Eendracht maakt macht – Unity creates power – that’s the name of a temporary exhibition in the Philips Museum. The exhibit is about the many years of ties between Philips and PSV.
It’s the first exhibition visitors have been able to see since the museum was closed by the anti-corona measures – the intertwining of sports and technology’s typical of Philips, the famous Eindhoven company. Museum curator, Sergio Derks, explains how these ties were formed.
“It all started with Anton Philips. He began to really put sport on the map within the company”. PSV was born in 1913, out of a big party to celebrate the Netherlands’ 100 years of independence.
At that party, hosted by the light bulb factory, sports events were organised for Philips employees. It was such a success that those matches continued and took the form of a club – the Philips Sports Association. Since then, the interplay of technology and sport has yielded all sorts of great things for the city – for residents, the company, and later also for football.

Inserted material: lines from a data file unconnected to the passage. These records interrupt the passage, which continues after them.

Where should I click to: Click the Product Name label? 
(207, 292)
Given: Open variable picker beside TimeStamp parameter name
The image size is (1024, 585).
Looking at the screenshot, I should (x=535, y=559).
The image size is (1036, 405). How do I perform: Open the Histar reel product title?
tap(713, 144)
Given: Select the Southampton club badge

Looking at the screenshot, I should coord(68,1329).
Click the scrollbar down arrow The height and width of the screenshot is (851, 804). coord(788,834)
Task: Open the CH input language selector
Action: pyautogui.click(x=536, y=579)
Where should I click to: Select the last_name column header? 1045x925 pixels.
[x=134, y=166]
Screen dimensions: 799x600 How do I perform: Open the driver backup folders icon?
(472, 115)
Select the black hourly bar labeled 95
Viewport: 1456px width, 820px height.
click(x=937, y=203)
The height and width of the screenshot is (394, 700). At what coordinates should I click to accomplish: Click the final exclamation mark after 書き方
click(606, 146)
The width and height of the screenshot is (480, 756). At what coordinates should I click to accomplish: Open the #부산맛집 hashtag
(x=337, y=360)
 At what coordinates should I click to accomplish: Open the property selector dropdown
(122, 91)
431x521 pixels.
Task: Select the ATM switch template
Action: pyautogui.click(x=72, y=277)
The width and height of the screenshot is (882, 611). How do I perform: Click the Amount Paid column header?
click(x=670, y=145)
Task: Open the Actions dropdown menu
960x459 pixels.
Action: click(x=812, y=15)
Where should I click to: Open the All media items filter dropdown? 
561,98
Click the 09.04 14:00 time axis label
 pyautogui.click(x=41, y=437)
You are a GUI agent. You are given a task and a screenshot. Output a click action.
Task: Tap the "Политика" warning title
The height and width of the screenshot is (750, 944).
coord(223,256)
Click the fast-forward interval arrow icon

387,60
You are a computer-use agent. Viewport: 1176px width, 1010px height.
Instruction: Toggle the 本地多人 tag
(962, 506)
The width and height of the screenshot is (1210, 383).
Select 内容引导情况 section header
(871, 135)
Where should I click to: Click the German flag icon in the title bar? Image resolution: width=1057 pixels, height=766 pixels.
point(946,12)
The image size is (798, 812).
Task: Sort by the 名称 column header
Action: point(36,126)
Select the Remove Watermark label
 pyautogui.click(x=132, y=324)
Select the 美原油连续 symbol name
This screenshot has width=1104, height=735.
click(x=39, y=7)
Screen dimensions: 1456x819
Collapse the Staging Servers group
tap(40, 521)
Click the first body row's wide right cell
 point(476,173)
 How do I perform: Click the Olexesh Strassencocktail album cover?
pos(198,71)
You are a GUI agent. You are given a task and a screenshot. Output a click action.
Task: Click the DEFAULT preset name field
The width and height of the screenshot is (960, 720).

The players benefit, for example, from the excellent Philips lights that illuminate the football pitch. The 1988 Champions League has been a highlight. “The real cup is in the PSV museum,” says Derks.
“But we have something that is not so unique but almost as good – a hologram of the Europa Cup 1. We combined this cup with the PSV logo and that images of that match’s defining moment – when that goal was stopped”.
A very special object
The hologram attracts quite a lot of attention. But still, it’s not the exhibit’s showpiece. That honour belongs to a different object – a seat from the PSV stadium. Sergio Derks explains, “It is Mr Frits’ (Philips, ed.) chair – a great addition.
“That man’s been so important to the club. As a five-year-old boy in a sailor’s suit, he kicked off the first match. And in 2005, a few months before his death, he received the championship trophy from Mark van Bommel”. Van Bommel had won the 2005/06 UEFA Champions League for PSV.
People who want to see the exhibition have to book, online, in advance.